§ Task
Exactly what is written in the records below should be returned, minus the images.

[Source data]
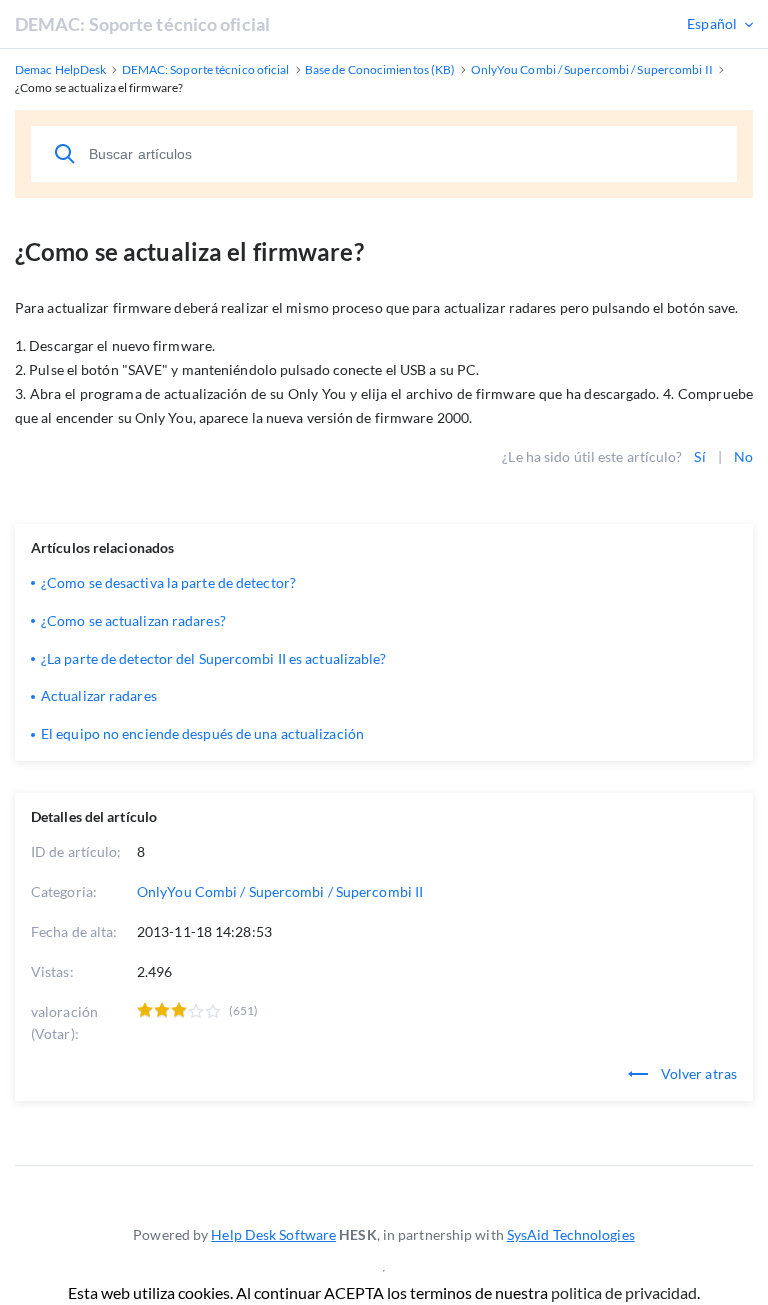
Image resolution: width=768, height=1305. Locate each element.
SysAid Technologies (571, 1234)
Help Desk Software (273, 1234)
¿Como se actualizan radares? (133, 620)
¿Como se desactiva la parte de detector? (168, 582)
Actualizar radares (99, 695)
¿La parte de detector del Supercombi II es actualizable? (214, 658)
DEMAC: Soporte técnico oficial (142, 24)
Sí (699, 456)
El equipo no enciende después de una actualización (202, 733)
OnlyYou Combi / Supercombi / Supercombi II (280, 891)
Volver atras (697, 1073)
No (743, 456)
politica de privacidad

§ Answer to this problem
Image resolution: width=768, height=1305. Locate each element.
SysAid Technologies (571, 1234)
Help Desk Software (273, 1234)
¿Como se actualizan radares? (133, 620)
¿Como se desactiva la parte de detector? (168, 582)
Actualizar radares (99, 695)
¿La parte de detector del Supercombi II es actualizable? (214, 658)
DEMAC: Soporte técnico oficial (142, 24)
Sí (699, 456)
El equipo no enciende después de una actualización (202, 733)
OnlyYou Combi / Supercombi / Supercombi II (280, 891)
Volver atras (697, 1073)
No (743, 456)
politica de privacidad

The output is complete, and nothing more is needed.